About this task » Please tally the lines of the listing that follows where the word "width" appears, and reply with the number only.

Stored data »
○ ○ ○ ○
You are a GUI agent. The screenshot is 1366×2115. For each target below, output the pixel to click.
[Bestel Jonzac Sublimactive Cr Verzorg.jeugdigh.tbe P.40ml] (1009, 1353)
○ ○ ○ ○
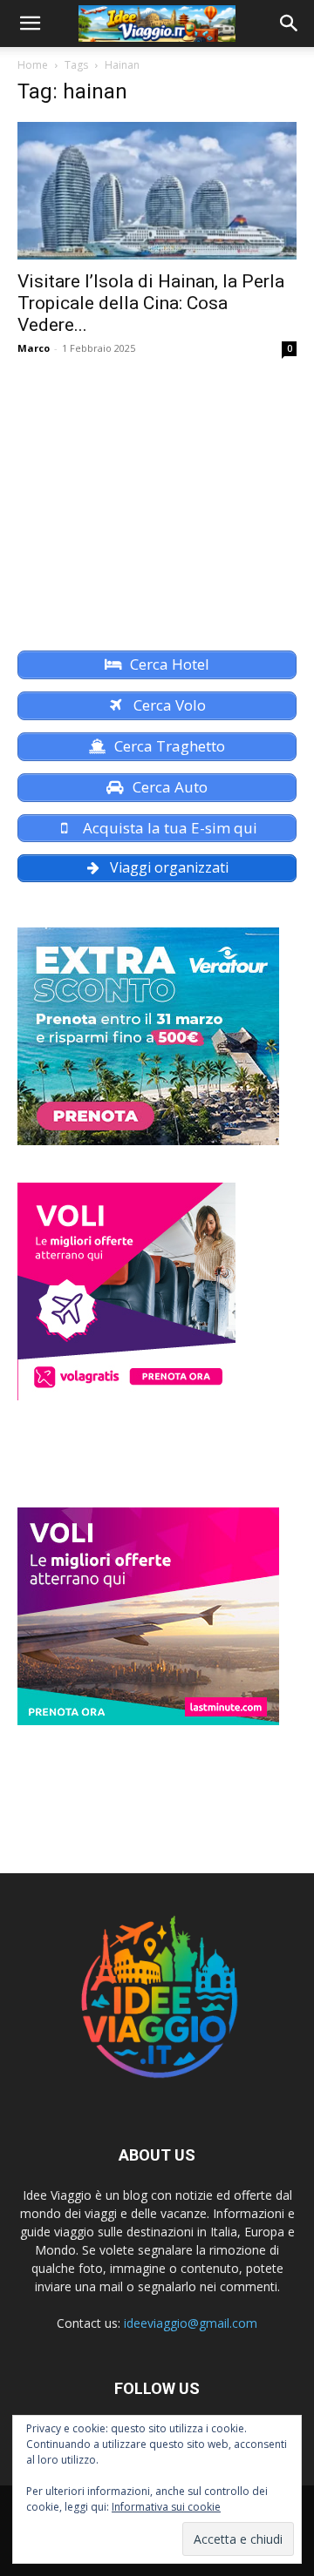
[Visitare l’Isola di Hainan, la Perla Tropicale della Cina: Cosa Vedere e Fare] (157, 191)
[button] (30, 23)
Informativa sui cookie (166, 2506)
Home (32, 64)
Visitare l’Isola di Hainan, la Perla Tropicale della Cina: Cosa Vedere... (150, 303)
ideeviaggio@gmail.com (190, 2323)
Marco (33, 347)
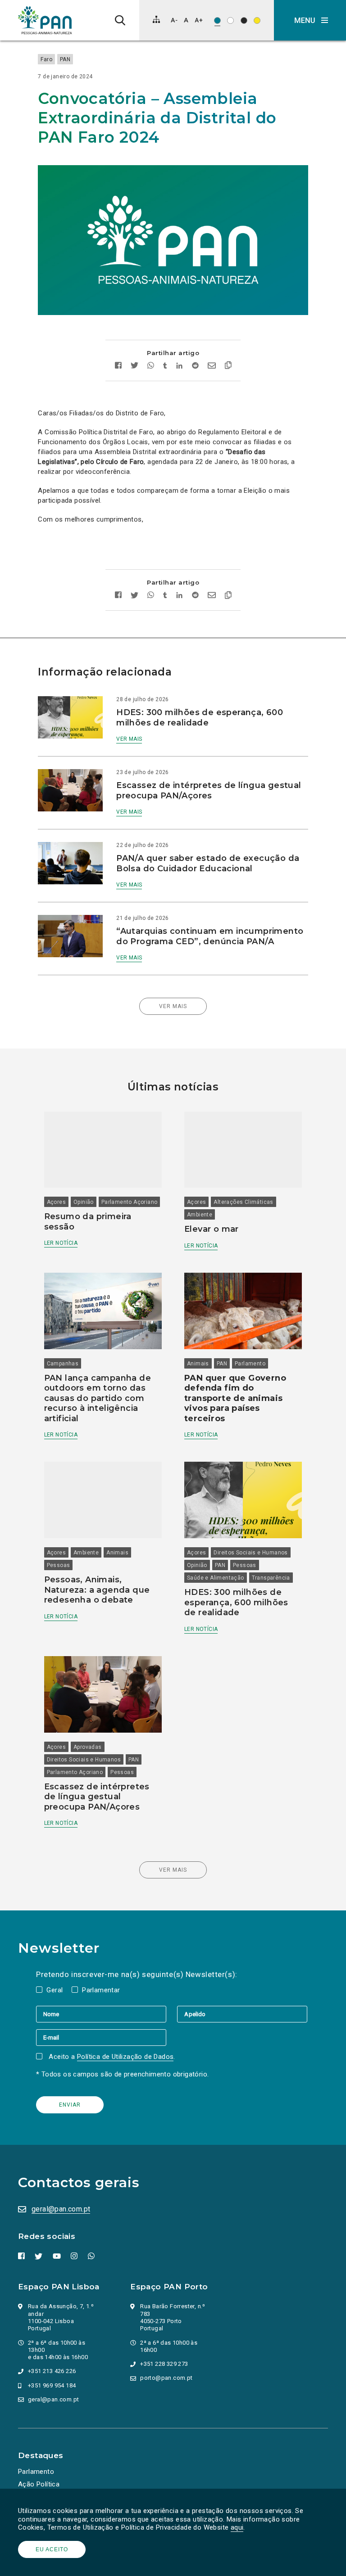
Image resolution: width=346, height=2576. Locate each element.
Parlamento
○ ○ ○ ○
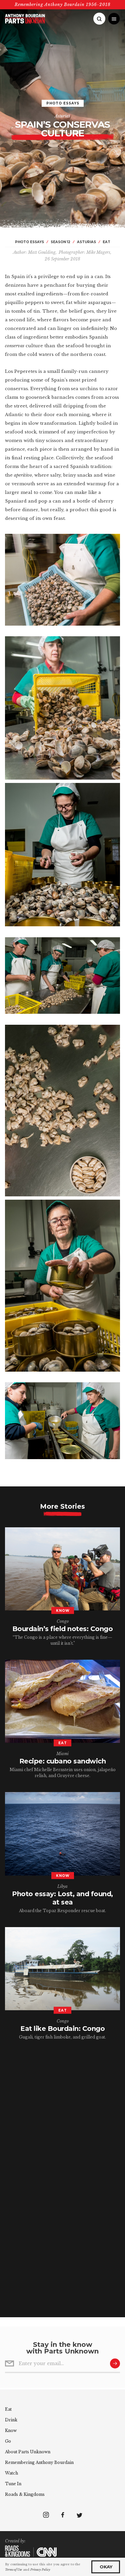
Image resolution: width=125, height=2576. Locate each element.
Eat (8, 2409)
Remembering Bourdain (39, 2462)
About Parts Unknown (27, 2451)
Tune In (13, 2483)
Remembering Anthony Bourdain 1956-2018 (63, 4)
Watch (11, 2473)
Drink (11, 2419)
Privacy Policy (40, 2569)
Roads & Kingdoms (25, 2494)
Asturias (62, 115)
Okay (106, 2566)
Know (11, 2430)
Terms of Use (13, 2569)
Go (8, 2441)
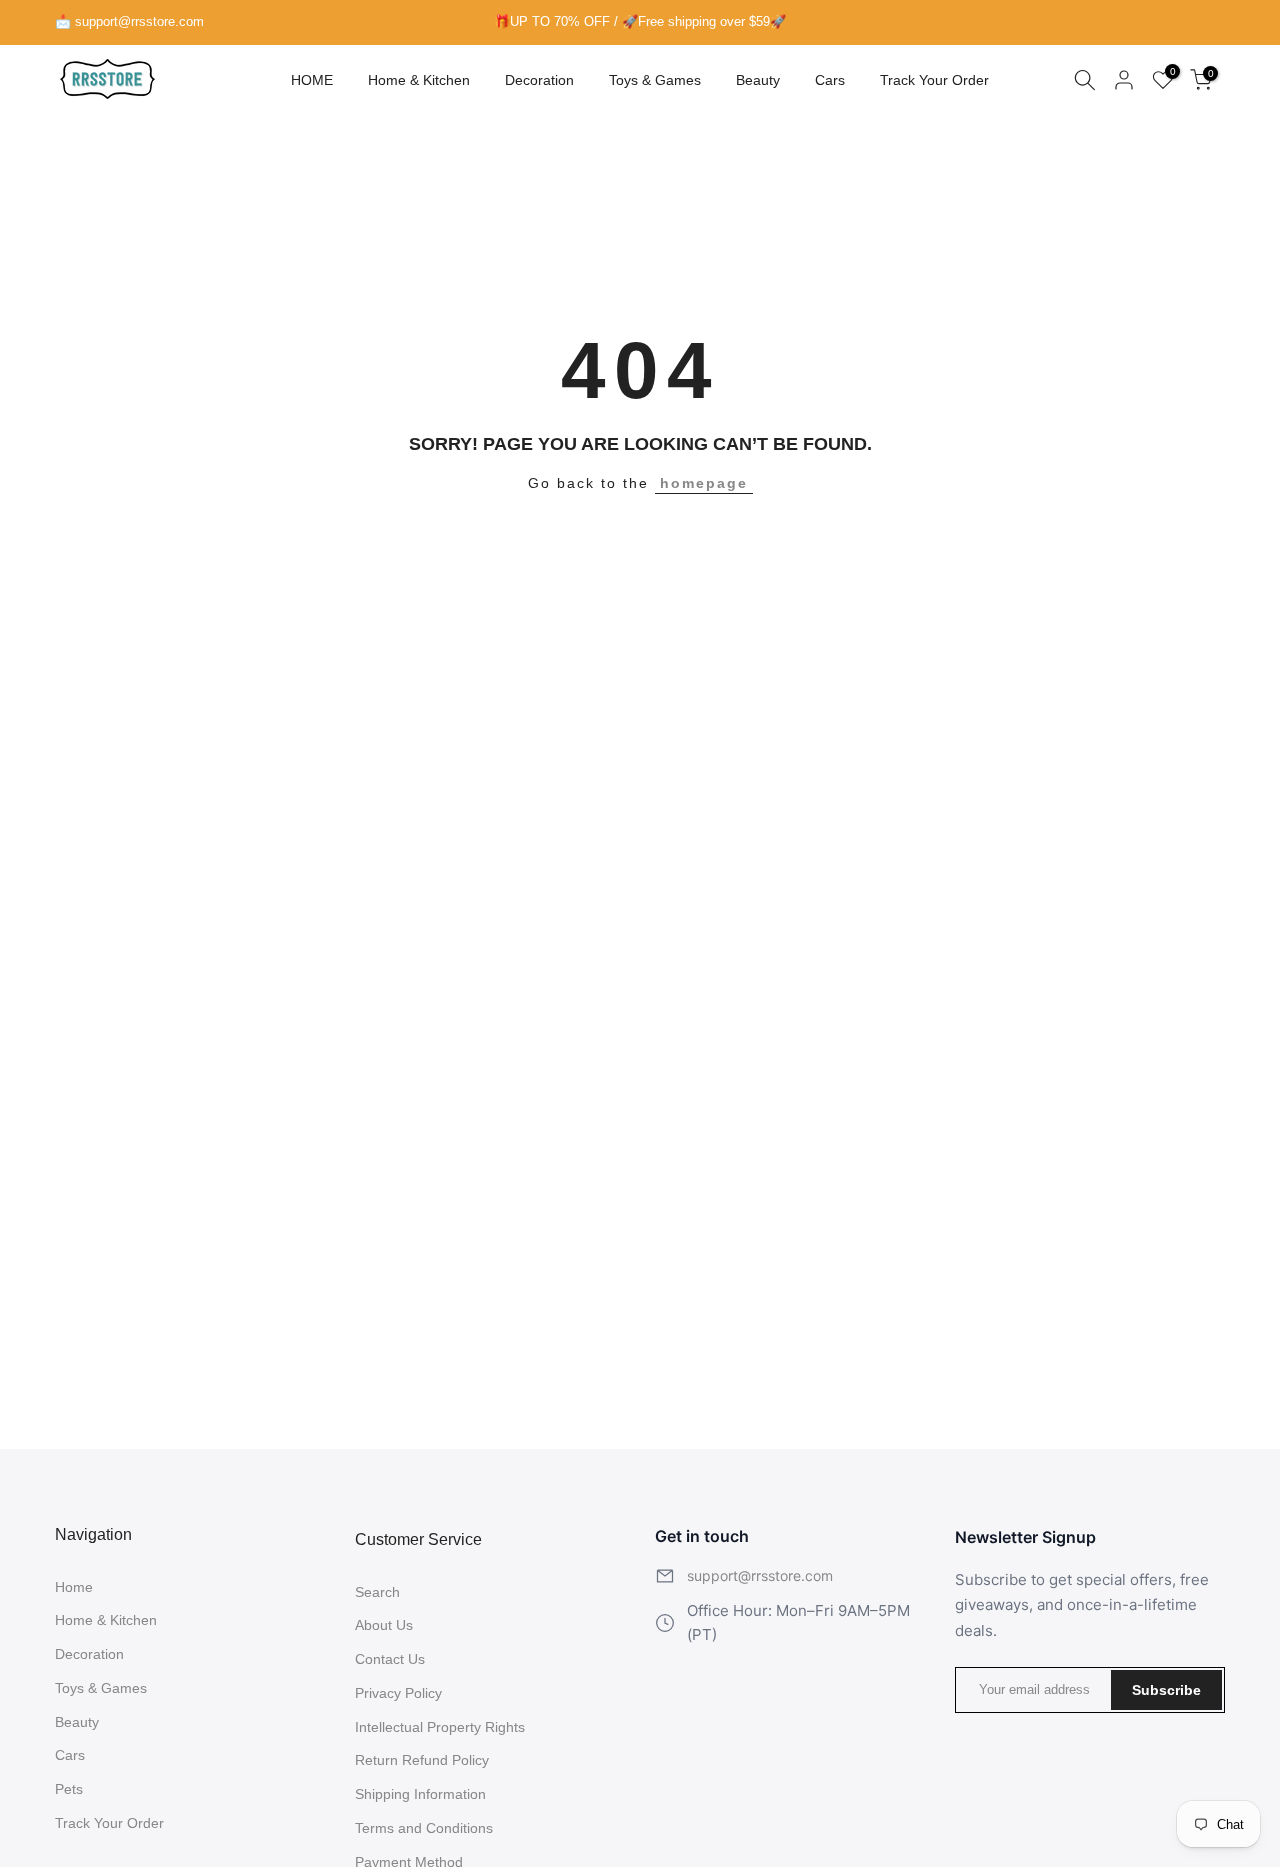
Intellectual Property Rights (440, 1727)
○ ○ ○ ○
Answer to this task » 2